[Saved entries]
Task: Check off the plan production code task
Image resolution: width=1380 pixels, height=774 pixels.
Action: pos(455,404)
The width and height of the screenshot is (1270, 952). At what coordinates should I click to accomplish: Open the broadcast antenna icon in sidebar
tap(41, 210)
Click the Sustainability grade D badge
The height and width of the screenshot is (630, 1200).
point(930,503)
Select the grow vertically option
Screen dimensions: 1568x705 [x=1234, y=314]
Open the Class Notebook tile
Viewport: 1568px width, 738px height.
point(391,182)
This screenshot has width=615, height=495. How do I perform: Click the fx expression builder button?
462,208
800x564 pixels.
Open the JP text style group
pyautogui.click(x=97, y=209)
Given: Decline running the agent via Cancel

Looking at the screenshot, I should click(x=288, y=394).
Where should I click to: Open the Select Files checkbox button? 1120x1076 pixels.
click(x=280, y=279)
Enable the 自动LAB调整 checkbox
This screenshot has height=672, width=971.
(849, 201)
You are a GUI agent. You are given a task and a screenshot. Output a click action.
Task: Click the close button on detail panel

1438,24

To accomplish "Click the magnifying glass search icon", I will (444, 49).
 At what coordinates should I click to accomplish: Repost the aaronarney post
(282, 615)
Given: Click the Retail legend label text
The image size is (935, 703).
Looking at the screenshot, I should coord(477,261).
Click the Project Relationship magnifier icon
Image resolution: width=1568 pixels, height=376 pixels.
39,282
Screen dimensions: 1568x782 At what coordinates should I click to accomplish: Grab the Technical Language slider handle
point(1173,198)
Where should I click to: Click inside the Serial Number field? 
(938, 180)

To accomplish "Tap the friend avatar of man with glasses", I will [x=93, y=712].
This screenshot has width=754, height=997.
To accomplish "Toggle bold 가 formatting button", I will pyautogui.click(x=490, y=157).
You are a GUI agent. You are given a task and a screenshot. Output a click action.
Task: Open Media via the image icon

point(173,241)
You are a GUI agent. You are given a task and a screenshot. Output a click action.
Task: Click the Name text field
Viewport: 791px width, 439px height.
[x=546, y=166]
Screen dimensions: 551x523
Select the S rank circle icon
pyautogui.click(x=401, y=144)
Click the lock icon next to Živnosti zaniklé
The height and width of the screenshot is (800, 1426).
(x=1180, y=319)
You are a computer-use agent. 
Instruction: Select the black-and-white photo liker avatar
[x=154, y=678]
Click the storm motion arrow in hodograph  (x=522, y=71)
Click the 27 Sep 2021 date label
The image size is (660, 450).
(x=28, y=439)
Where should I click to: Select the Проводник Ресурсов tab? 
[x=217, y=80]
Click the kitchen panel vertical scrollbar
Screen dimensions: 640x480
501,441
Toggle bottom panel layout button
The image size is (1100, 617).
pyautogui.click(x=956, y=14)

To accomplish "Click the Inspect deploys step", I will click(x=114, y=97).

— WHAT TO WORK ON —
Your answer should consist only of the count of lines in the data that contain "Toggle".

— WRITTEN ANSWER —
2